VIRUSMYTH HOMEPAGE


TOP OFFICIALS CHALLENGED ON HIV/AIDS

SAPA 9 May 2000


Cape Town - The director-general of the health department and the official in charge of its AIDS programme on Tuesday both said they believed the human immunodeficiency virus (HIV) caused the disease.

Their statements came on the first day of the parliamentary health portfolio committee's hearings on HIV/AIDS, and followed the first meeting at the weekend of a government-appointed panel that includes a number of AIDS dissidents.

Some dissidents deny any connection between the virus and the disease, or even that HIV exists - an approach which orthodox scientists say holds disastrous implications for any AIDS prevention campaign.

The DG, Ayanda Ntsaluba, and the head of the department's AIDS directorate, Nono Similela, both defended the formation of the controversial panel, Ayanda saying one had to "begin to blur" the line between dissident and orthodox views, and bring to bear all expertise, regardless of beliefs.

Challenged by New National Party health spokesperson Dr Kobus Gous on whether he believed HIV caused AIDS, he said he had been taught this and believed it.

However, he also believed the behaviour of the disease on the African continent was such that "we need to better understand what is going on".

He also believed there were many other complicating factors in immune deficiency on the continent.

Similela, in her reply to Gous, did not directly answer the question, saying only that she had been taught there was a virus which caused AIDS, but that what worried her about the epidemic was that it was "definitely different" in South Africa.

Questioned after the hearing on whether she believed there was a link, she replied "Of course I do", but expressed concern that the media would portray this as clashing with the views of President Thabo Mbeki - who has courted dissident views and defended them to other world leaders - and that this could cost her job.

She told the committee that since the AIDS panel was initiated, she had not had any directive from her seniors to change the strategies followed by her unit.

Scientific debate and discussion did not undermine these interventions.

"We will continue responding to the epidemic," she said.
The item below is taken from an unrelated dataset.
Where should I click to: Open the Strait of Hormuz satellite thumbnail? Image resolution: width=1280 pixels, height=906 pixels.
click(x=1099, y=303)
Ntsaluba said the media had followed a "very simplistic" approach to the dissidents, and nothing could be further from the truth than to suggest the only thing that bound them was doubt on the link between HIV and AIDS.
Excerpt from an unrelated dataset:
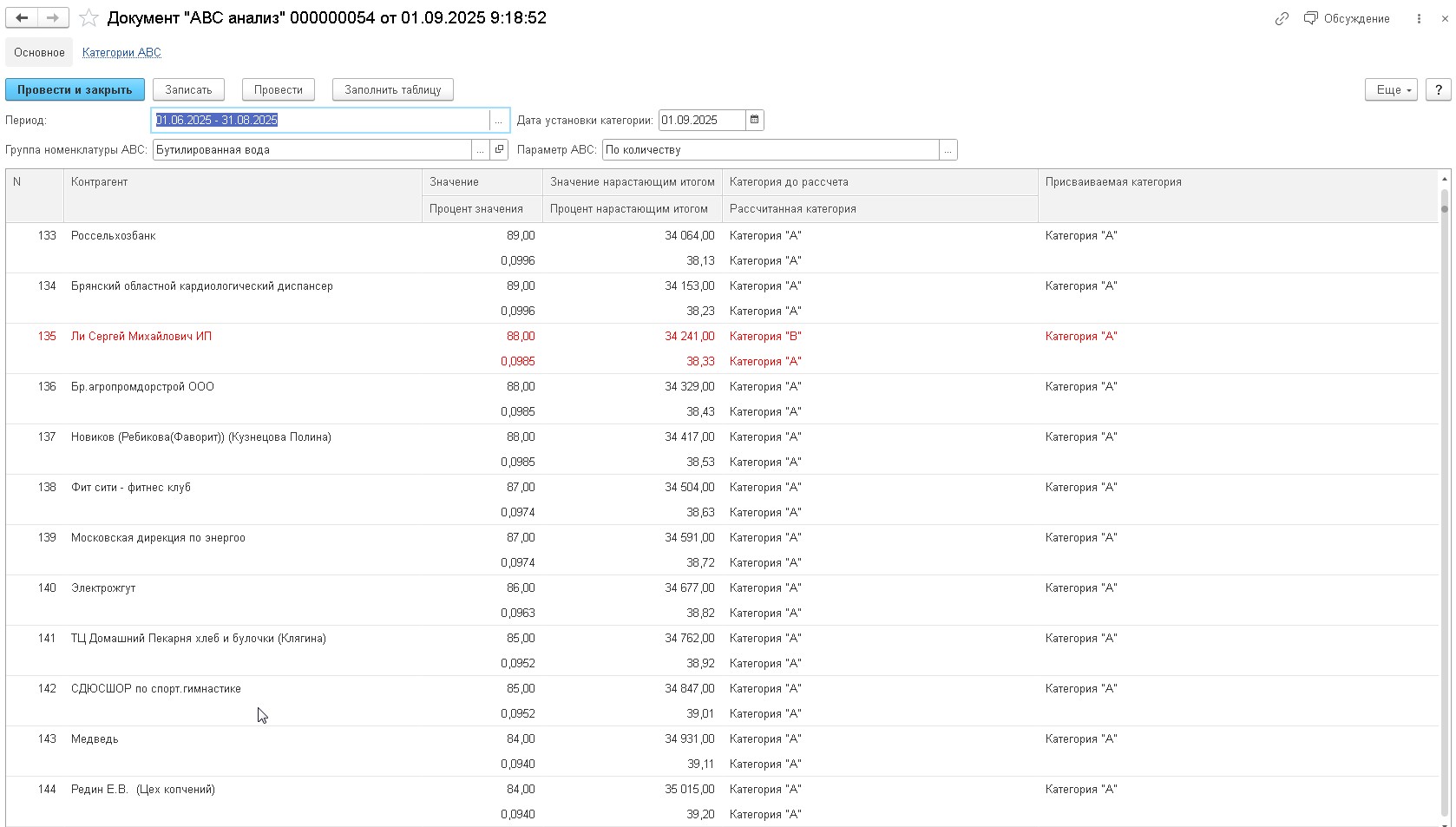
Task: Open calendar picker for Дата установки категории
Action: 755,121
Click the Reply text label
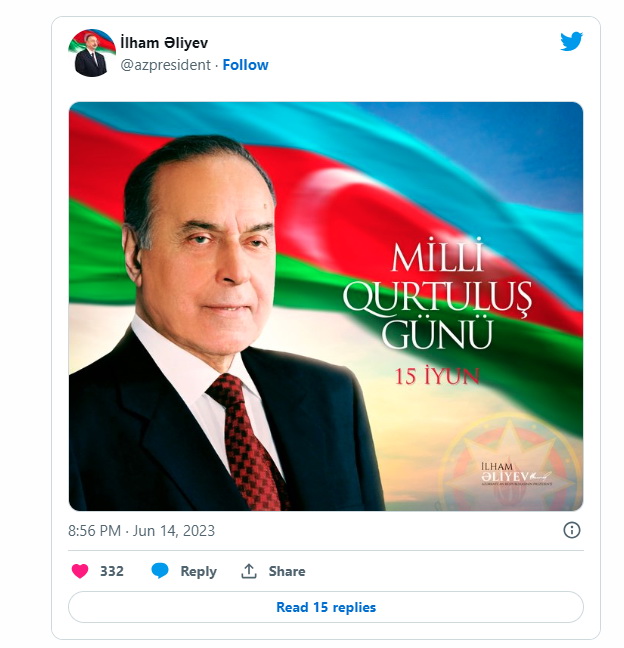Screen dimensions: 624x648 coord(198,571)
"It's a spectrum of individuals who made an input," he said.

He said a number of eminent scientists, including AIDS research pioneer Robert Gallo, had been unable to join the 33-odd participants in the weekend's discussions in Pretoria, but would be available for the six-week Internet debate that would now follow.

Ntsaluba said the panel meeting had been a very useful exchange of ideas.

One of the members, French scientist Luc Montagnier, who first isolated the HI virus, had told him on Monday that he was beginning to understand that there might be "co-factors" that accounted for the high levels of transmission in developing countries, particularly sub-Saharan Africa.